Space efficiency initiatives see City workers getting less office space

It looks like Square Mile offices are becoming less comfortable than they used to be. According to a latest report by real estate advisor DTZ, businesses in the City of London have cropped the office space per worker on the back of economic concerns. The space efficiency initiatives have seen occupancy costs fall to 7.3 per cent.

The yearly occupancy cost per workstation now stands at £8,720 in the City. This includes rent, property tax and maintenance costs. Employees now have to do with about 10 square metres of workstation space; back in 2010, it was 11 square metres. 

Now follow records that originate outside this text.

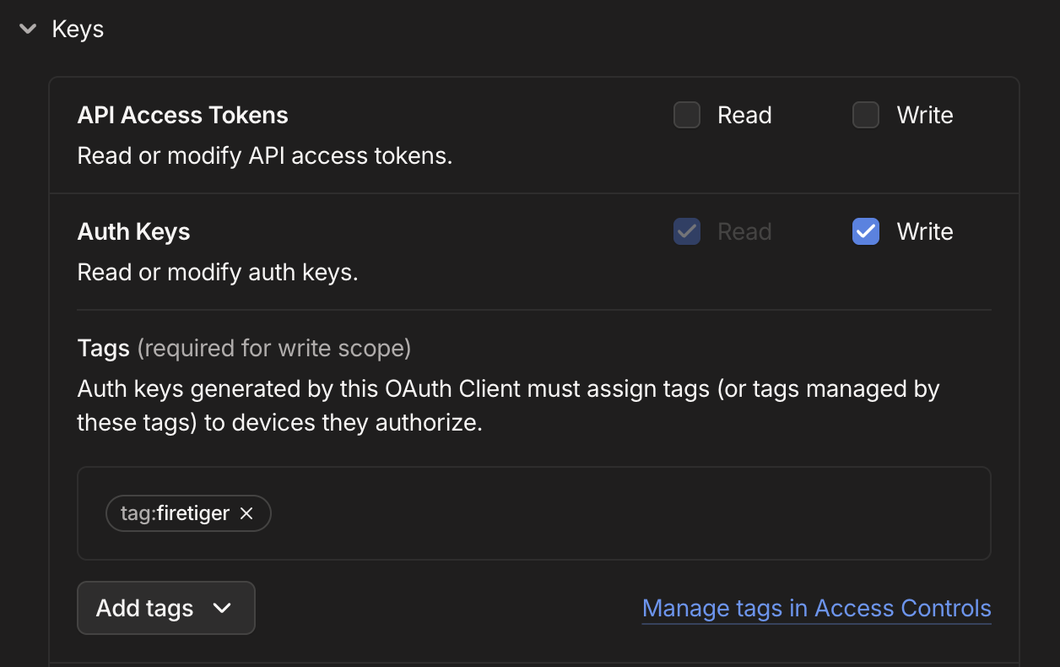The width and height of the screenshot is (1060, 667).
Task: Select the tag:firetiger chip text
Action: tap(175, 513)
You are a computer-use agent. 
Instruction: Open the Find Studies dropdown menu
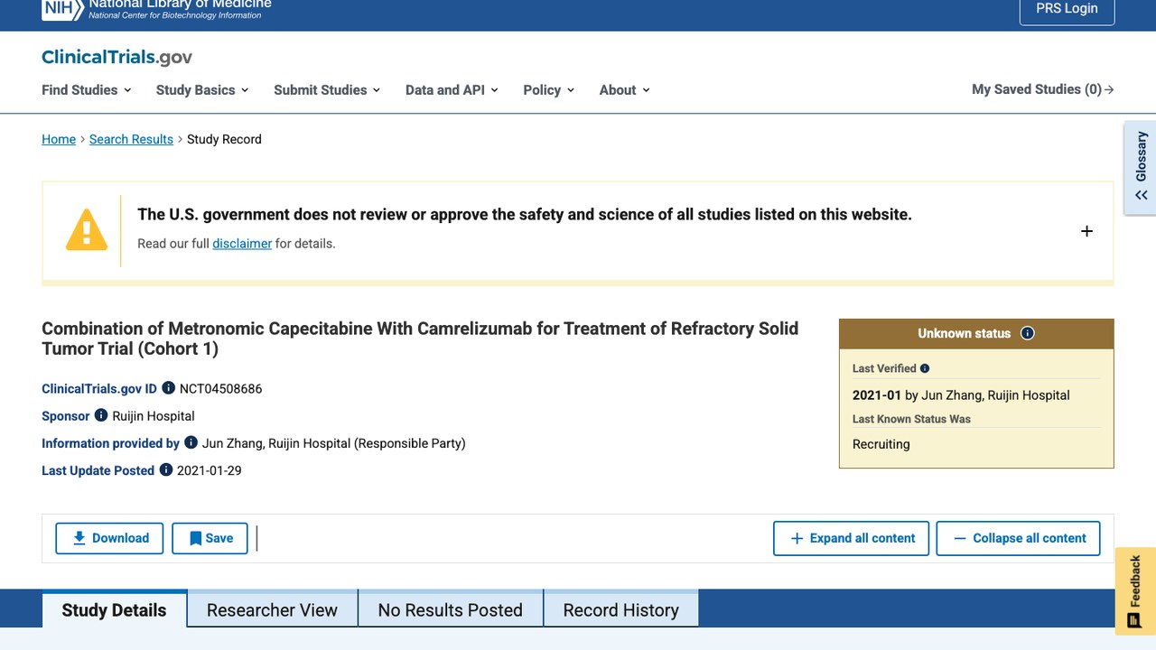click(87, 89)
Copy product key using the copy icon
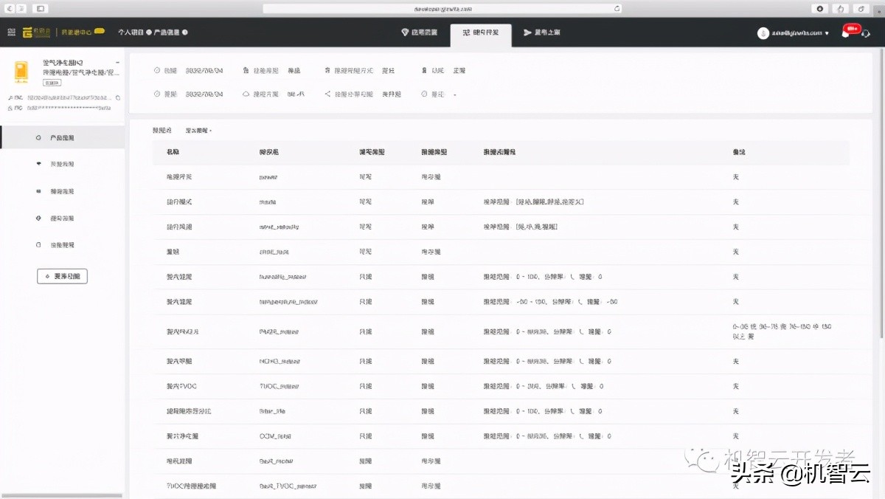Screen dimensions: 885x499 [118, 97]
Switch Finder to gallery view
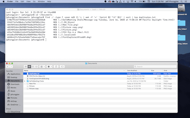This screenshot has height=118, width=190. [x=36, y=66]
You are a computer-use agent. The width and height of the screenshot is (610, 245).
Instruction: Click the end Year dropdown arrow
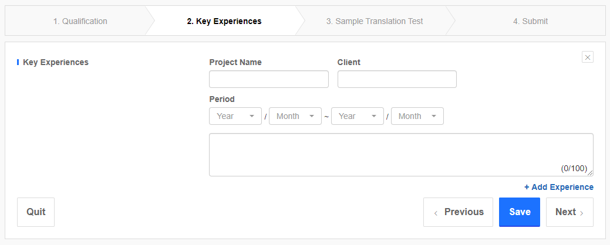374,116
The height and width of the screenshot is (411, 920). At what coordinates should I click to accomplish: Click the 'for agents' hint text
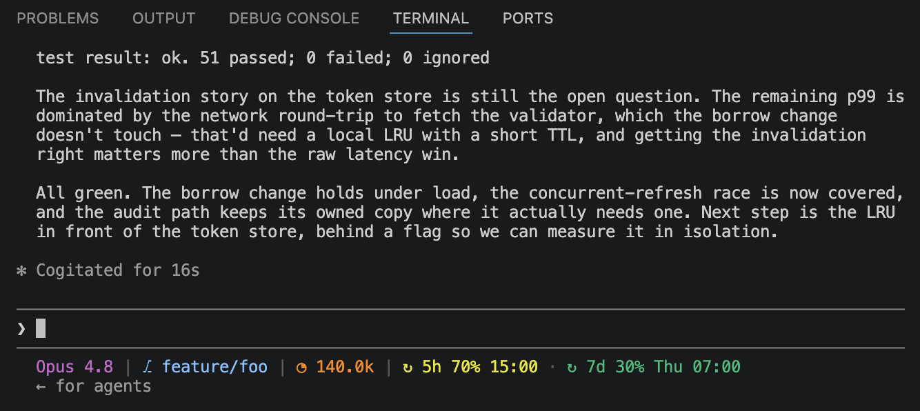[103, 386]
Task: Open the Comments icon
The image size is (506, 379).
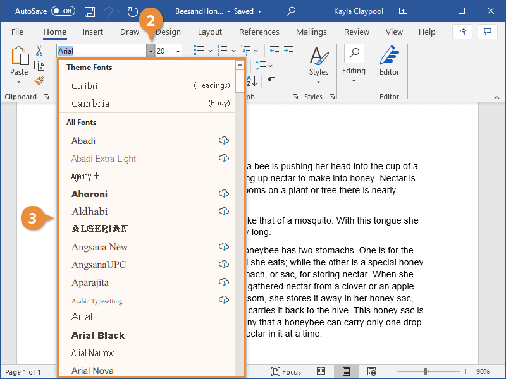Action: [487, 32]
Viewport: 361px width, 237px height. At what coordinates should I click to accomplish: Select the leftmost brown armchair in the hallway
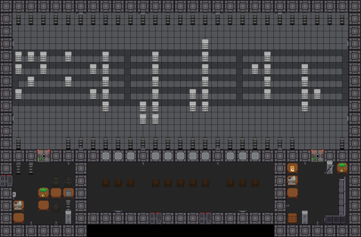106,183
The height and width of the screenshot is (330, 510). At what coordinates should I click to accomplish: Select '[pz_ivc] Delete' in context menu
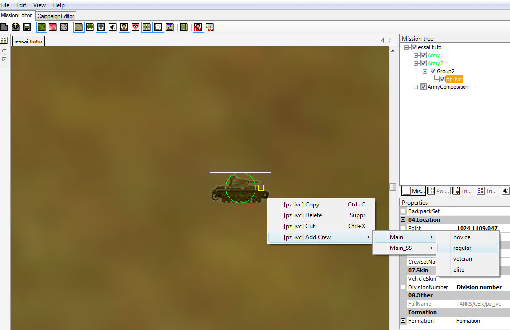pos(303,215)

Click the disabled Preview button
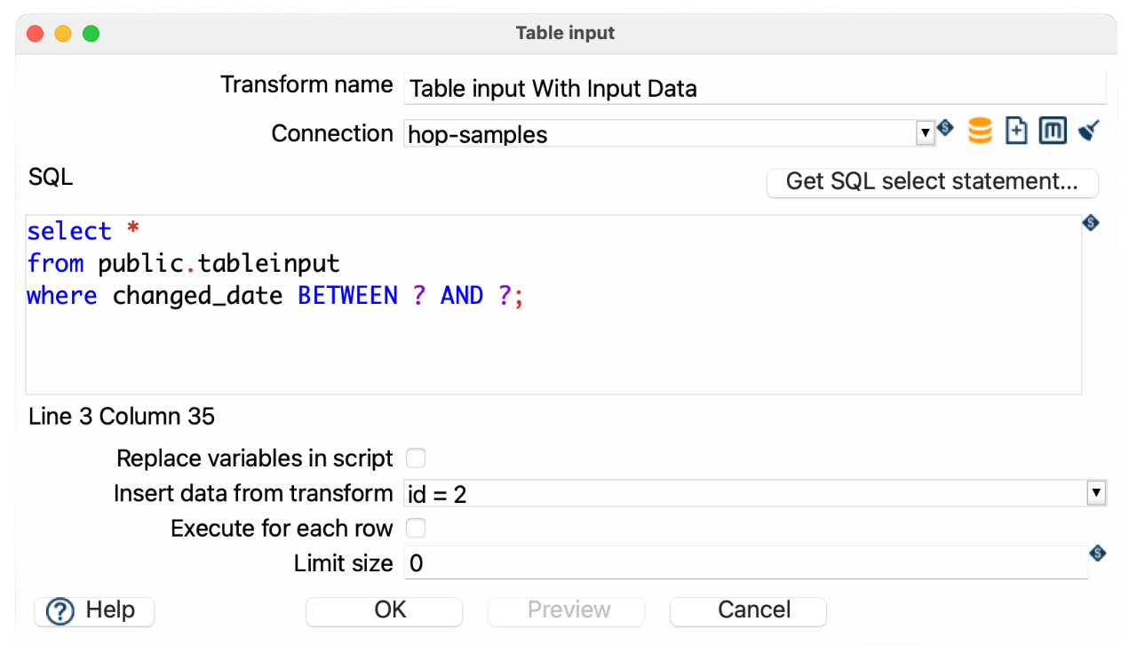click(x=566, y=610)
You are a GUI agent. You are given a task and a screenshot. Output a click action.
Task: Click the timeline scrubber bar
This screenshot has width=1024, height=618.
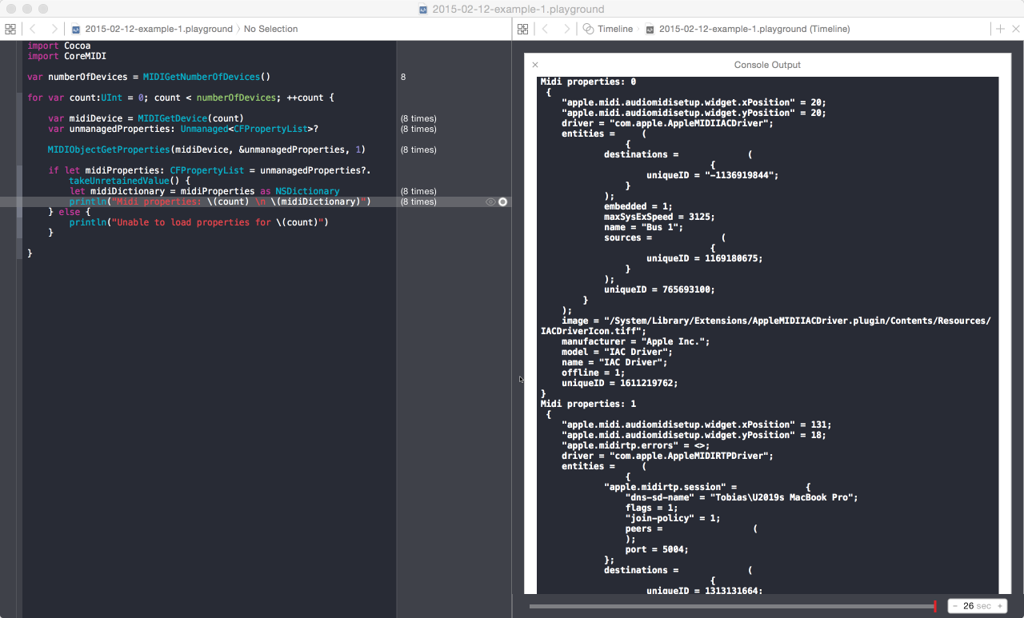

Things are worse as far as banks and insurance groups are concerned, with the space per employee standing at an average of 8 square metres. In comparison, employees in New York have a better deal cut out for them, with a more comfortable per worker office space of 20.9 square metres.

DTZ says that occupiers are aiming for cost cuts with this move, as the Eurozone developments are forcing companies across the board to consolidate. However, it says that the efficiency drive is a temporary one, and the picture may look different once there is positive news with regard to the economy. DTZ also forecasts the workstation occupancy costs to rise to an average of £10,400 by 2016.

Not just London, but other major cities have also seen a fall in occupancy costs. Birmingham's, for instance, slumped 11.5 per cent. On the flip side, occupancy costs rose 12.5 per cent in West End, as a result of a supply scarcity.